Webroot found that more than half of the 1500 people surveyed
experienced spyware and virus attacks via e-mail and over
40 per cent experienced a phishing attack. Additionally,
about one out of five organizations reported that sensitive
online transactions were threatened and confidential information
was compromised as a result of spam and over 60 per cent
of respondents had at least one e-mail outage in 2007. One
out of three survey respondents said that the hourly cost
of an e-mail outage was over $1,000.
One of the findings of the report noted that individual
e-mail users opened messages before realizing they were
spam, opened messages in junk folders and even made purchases
from e-mails marked as spam.
Even though people have been told not to click on any e-mails
messages from senders they do not know, Watkins said that
sometimes those e-mails are too irresistible not to.
"We can control a lot of spam if people didn't open
them but there [will always be] something that happens to
intrigue them and they take a chance on it.

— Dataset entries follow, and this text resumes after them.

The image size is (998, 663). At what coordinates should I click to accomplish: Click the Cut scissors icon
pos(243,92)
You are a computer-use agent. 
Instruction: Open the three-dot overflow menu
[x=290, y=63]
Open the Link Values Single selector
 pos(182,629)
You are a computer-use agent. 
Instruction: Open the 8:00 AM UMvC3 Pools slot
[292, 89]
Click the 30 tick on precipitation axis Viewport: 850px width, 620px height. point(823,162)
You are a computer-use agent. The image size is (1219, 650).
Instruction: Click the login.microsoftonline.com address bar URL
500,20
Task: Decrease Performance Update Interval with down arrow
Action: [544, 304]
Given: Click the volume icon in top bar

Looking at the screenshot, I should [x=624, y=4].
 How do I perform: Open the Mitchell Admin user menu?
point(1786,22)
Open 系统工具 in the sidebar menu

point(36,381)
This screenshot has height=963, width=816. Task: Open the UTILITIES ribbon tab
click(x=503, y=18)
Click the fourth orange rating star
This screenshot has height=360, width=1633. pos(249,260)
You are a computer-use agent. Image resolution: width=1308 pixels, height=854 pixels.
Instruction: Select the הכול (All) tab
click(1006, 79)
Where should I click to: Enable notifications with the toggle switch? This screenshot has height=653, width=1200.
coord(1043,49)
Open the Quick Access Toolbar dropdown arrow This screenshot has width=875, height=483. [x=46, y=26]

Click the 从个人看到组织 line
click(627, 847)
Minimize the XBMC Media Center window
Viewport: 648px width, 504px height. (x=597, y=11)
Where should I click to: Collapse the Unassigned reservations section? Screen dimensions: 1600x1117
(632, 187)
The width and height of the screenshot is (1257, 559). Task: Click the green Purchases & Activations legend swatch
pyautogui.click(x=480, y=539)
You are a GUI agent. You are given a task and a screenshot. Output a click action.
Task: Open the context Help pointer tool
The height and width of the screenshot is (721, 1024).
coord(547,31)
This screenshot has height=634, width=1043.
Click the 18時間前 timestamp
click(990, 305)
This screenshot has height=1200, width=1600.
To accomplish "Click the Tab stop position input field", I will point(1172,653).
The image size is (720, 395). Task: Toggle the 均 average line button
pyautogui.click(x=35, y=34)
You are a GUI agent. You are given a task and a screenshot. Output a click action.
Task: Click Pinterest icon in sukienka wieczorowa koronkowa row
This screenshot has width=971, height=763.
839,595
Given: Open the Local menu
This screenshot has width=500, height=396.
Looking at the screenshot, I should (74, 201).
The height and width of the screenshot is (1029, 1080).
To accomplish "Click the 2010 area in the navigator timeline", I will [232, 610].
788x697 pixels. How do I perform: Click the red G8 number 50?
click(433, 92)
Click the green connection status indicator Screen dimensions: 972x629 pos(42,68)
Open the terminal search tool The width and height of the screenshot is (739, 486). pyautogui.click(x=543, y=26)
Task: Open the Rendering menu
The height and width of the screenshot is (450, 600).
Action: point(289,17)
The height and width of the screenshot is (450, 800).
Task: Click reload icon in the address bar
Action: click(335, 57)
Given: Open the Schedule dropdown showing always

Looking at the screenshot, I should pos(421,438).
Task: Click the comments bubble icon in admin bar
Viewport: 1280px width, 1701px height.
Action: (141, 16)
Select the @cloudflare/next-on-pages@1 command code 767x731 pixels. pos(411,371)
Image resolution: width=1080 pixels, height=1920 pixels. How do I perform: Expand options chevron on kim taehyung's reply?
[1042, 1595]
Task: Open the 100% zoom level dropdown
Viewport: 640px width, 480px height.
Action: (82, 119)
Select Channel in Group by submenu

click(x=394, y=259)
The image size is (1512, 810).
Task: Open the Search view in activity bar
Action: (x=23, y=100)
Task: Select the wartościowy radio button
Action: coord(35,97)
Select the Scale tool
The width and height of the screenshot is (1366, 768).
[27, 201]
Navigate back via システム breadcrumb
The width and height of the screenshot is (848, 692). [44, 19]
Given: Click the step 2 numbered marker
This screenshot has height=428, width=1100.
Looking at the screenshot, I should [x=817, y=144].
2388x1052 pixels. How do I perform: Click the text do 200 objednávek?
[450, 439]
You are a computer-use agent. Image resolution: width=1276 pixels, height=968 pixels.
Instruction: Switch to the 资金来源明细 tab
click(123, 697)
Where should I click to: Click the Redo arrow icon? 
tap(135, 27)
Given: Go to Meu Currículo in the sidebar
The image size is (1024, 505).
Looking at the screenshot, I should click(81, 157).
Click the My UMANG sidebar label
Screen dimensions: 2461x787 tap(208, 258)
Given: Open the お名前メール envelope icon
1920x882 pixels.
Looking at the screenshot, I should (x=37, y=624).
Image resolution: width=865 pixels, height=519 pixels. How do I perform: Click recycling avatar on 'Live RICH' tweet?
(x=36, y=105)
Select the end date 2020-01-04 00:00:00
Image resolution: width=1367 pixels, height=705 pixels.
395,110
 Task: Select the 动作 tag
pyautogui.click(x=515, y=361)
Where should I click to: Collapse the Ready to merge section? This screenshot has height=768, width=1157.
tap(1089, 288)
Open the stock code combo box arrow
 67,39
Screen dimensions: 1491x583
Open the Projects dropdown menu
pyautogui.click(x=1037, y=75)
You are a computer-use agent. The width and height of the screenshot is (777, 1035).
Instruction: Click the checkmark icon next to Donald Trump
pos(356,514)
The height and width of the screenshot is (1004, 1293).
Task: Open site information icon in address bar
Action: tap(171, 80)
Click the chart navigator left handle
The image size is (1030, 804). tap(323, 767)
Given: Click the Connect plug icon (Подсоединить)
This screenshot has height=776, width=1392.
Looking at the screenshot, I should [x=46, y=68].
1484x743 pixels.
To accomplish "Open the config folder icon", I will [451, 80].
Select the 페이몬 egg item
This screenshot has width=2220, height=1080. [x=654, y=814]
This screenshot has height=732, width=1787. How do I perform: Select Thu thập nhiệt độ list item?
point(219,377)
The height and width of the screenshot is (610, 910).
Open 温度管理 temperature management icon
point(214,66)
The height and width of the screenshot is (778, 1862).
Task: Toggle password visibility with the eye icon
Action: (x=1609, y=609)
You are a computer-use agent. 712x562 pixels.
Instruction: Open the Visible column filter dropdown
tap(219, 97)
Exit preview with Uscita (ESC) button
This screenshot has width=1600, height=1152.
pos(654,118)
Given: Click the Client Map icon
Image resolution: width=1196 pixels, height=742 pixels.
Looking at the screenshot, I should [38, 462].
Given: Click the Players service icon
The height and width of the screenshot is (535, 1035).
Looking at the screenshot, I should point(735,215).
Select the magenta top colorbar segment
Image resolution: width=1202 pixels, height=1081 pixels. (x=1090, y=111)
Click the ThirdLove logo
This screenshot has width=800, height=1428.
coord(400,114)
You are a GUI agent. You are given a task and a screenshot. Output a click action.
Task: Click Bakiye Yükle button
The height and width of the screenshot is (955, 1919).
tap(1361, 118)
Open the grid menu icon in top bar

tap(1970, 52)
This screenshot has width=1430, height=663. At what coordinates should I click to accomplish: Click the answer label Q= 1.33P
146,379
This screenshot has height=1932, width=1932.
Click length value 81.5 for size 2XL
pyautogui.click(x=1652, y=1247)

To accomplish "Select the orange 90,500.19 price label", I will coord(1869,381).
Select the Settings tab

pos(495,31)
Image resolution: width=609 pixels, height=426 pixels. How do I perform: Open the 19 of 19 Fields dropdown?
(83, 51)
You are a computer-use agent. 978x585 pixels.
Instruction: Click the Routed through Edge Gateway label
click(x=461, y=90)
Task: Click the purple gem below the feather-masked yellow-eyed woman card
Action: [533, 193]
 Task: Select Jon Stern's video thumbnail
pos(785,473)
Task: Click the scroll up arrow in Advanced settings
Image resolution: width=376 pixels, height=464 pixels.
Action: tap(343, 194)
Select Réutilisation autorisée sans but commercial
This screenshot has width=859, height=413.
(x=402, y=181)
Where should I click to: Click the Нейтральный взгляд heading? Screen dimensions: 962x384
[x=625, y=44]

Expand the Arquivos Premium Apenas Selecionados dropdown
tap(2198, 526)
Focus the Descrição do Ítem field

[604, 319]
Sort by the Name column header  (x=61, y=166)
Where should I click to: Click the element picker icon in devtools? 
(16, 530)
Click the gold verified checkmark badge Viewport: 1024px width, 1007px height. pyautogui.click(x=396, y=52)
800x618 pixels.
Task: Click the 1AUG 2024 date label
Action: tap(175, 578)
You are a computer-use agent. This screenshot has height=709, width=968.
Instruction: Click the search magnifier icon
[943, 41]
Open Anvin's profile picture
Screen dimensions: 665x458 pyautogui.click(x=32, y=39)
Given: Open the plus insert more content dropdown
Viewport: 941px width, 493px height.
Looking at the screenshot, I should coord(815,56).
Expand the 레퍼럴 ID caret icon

It is human
behavior and also social engineering."
He added that all the education in the world won't stem
the tide of spam and a number of upcoming events like the
U.S. presidential election and the Beijing Olympic Games
will only make it harder for people not to click on those
spam messages.
Another finding was that one out of three organizations
reported employee misuse of e-mail resources.
Webroot also discovered that less than a third of organizations
surveyed had key employee e-mail security policies in place
and that less than half of companies with more than 100
computers had policies in place to restrict employees' personal
e-mail use.
Watkins said the reason why many organizations had not
placed any sort of e-mail security policies was that a stratification
exists between very large companies and small companies
as well as ones in the middle where the large companies
have the expertise in-house and have the resources to handle
such policies but smaller organizations of 200 or 500 people
will have a fewer IT people and security would be a part
time aspect of their job.
"It is not something they spend tremendous amount
of time on and people tend to wait until something becomes
a problem before they react. The smaller companies are overwhelmed
by those kinds of attacks and they just don't have the time
or resources to present that enterprise-class defense against
these attacks," explained Watkins.
He added that because smaller organizations can't spend
the time and the resources to defend themselves that they
will be compromised in such a way that they will not be
aware of it and end up putting themselves in dire risk for
both customer data and financial loss.
Watkins advised that small- and medium-sized businesses
look for outside help by finding the right channel partners
who can help them put in good basic policies.
"That is absolutely essential first and foremost,"
he added. "Second of all is to look for a set of tools
that would provide enterprise-class capability without the
enterprise-class manageability headaches and doing at the
budget small businesses can afford. We believe that SaaS
is the right approach that accomplishes those latter goals."